In the case of structural changes in the DNA component of elongation complexes (Figure 8D, model 2), helix unwinding (twisting) between the transcription bubbles by polymerase rotation might gain space between the colliding polymerases, which enables the trailing polymerase to continue forward translocation on DNA while remaining in touching distance of the leading polymerase. Alternatively, or additionally, the DNA between the transcription bubbles may temporarily become stretched as the trailing polymerase keeps moving forward on DNA from the point where it has reached the point of contact with the leading polymerase. Reformation of a stable DNA double helix might thus also help drive backtracking. Finally, if some stripping of DNA contacts with RNAPII occurs, reformation of these might contribute as well.

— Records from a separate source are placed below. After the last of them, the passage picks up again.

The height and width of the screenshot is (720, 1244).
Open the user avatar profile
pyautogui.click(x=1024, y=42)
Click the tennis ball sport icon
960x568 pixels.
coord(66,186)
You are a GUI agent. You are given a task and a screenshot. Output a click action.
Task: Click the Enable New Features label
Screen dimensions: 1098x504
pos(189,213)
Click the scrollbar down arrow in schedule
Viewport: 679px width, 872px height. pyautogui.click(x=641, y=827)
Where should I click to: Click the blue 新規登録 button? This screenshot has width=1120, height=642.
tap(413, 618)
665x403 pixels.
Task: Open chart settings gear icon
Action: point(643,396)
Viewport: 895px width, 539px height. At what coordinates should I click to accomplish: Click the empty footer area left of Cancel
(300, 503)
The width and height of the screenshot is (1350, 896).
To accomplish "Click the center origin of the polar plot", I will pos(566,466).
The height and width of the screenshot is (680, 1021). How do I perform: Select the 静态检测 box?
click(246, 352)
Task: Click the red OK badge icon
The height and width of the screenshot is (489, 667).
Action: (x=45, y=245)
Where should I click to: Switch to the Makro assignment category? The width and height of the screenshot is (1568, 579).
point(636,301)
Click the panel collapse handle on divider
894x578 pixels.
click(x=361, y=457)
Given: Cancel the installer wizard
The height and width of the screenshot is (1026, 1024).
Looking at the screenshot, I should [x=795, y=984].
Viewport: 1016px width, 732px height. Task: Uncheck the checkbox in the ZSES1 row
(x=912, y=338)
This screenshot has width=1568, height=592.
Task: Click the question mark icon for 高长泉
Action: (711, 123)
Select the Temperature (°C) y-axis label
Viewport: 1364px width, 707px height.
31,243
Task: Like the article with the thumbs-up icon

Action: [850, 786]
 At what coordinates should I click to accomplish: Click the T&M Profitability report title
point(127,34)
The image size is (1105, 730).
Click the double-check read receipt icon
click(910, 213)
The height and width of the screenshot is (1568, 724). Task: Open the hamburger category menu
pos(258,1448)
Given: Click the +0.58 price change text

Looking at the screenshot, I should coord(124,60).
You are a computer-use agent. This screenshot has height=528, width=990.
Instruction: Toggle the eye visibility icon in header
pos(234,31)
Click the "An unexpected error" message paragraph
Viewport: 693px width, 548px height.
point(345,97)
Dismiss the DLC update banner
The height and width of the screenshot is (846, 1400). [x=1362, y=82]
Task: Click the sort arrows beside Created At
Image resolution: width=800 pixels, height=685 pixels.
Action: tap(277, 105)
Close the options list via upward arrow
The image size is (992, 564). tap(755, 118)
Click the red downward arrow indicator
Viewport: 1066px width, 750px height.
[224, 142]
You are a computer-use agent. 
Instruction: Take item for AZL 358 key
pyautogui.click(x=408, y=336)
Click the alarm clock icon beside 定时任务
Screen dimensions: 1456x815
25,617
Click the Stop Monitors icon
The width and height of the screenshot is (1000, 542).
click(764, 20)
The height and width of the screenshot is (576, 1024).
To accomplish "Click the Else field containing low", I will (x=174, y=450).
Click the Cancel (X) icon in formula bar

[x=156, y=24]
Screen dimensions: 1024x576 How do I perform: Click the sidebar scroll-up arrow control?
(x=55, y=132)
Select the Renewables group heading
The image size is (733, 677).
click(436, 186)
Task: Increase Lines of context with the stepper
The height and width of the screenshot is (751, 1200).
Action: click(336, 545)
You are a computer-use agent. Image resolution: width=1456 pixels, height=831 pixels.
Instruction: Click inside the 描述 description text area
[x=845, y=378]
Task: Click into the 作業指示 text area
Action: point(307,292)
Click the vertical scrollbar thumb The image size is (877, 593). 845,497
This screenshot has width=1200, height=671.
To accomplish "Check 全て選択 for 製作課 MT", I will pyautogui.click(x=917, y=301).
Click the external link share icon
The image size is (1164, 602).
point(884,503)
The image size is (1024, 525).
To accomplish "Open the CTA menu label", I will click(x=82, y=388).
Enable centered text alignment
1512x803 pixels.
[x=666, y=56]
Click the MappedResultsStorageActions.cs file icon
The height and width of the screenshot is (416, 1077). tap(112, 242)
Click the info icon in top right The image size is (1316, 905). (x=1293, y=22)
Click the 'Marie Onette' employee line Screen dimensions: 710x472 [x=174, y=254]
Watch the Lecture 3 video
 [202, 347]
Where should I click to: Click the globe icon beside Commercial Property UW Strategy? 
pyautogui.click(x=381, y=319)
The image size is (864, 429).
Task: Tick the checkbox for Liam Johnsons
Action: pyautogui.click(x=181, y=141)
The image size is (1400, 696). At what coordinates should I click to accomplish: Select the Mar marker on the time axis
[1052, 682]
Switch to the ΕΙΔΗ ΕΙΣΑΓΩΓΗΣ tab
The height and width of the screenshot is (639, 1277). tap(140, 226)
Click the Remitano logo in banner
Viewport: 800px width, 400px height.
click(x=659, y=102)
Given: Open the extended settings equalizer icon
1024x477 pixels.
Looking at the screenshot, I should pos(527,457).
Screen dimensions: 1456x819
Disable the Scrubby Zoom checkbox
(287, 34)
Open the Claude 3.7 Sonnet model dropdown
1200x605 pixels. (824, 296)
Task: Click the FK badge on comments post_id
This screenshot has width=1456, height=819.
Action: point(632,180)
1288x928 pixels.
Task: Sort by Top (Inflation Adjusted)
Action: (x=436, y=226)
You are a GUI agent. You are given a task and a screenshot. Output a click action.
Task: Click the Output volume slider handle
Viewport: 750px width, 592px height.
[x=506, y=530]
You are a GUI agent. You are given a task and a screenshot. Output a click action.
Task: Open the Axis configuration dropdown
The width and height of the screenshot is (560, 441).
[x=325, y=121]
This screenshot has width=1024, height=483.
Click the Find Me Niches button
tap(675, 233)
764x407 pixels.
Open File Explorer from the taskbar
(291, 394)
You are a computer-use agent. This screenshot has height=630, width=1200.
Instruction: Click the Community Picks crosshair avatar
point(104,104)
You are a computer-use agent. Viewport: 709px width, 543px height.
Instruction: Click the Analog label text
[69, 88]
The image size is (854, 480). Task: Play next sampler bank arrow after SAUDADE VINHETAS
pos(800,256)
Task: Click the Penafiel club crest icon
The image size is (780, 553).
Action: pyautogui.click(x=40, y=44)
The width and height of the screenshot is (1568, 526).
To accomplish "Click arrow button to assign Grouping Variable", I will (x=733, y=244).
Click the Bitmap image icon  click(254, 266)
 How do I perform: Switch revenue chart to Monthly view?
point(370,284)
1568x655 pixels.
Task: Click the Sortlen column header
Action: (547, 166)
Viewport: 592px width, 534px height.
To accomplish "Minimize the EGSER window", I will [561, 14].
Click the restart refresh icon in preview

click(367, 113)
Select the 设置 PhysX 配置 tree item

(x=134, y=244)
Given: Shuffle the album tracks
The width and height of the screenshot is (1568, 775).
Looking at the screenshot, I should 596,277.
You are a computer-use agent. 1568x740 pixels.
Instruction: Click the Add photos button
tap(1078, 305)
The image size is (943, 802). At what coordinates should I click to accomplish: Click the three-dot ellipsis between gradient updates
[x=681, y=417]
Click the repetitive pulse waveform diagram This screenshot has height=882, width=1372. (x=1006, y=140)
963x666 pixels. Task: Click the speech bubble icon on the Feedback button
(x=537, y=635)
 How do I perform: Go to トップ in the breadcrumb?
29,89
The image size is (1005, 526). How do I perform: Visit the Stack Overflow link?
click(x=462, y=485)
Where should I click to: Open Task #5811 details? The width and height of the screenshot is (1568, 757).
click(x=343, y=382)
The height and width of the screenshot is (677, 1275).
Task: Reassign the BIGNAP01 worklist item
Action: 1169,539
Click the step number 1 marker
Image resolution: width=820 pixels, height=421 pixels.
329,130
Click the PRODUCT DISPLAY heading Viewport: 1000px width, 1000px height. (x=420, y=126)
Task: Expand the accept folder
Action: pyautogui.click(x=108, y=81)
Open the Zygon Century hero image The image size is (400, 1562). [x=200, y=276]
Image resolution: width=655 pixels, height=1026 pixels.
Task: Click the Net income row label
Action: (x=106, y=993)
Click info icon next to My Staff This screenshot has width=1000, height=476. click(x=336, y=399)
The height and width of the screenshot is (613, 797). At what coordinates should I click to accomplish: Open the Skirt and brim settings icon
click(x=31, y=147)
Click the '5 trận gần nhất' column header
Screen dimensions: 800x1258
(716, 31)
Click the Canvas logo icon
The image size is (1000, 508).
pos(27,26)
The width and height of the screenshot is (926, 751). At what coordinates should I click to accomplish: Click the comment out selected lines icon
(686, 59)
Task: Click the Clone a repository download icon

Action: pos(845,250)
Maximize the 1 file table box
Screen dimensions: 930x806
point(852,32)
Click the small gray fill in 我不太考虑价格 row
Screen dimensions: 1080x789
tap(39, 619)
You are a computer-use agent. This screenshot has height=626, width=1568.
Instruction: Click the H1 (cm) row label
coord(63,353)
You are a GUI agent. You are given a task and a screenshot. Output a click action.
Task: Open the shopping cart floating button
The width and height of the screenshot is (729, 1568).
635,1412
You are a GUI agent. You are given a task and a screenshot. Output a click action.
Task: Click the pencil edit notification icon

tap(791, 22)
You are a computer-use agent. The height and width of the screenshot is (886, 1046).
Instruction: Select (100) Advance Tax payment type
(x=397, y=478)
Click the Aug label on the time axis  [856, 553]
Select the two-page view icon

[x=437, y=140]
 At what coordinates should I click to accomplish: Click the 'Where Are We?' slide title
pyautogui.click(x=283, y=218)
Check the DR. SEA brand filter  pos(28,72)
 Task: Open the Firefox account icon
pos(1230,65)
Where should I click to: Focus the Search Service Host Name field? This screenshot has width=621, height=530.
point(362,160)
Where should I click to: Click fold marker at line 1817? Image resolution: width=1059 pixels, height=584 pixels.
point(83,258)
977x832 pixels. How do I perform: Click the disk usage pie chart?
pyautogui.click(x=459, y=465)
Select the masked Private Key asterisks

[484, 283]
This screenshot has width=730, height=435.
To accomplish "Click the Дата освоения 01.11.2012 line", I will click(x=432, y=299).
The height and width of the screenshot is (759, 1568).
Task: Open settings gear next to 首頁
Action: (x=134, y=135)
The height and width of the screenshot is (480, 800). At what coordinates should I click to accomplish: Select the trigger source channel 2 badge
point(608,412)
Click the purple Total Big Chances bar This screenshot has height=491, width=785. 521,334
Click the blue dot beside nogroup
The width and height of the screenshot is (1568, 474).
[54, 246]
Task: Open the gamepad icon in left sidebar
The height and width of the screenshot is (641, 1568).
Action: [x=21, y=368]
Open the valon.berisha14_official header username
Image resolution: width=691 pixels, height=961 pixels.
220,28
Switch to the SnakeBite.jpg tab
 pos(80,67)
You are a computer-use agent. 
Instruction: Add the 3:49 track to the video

In any case, the mechanism outlined here differs fundamentally from that proposed for transcription into a nucleosome. When RNAPII transcribes into the nucleosome, it appears to unwrap the DNA from the histone core. When it pauses and backtracks in doing so, the backtracked conformation is stabilized by restoration of DNA-histone contacts in front of it, causing transcriptional arrest (Kireeva et al., 2005). In agreement with this model, the prominent pause and arrest sites in the nucleosome are observed at intrinsic pause sites of DNA. In contrast, DNA is not “wrapped around” the elongation complex, and the transcripts generated by trailing polymerase in the furthest position it transcribes to and where it is completely blocked by the leading polymerase are not observed on naked DNA; their production is more consistent with polymerase hitting a flexible protein “wall.” Likewise, the backtracking resulting from this clash is initiated by the elastic nature of elongation complexes themselves (Figures 3–5).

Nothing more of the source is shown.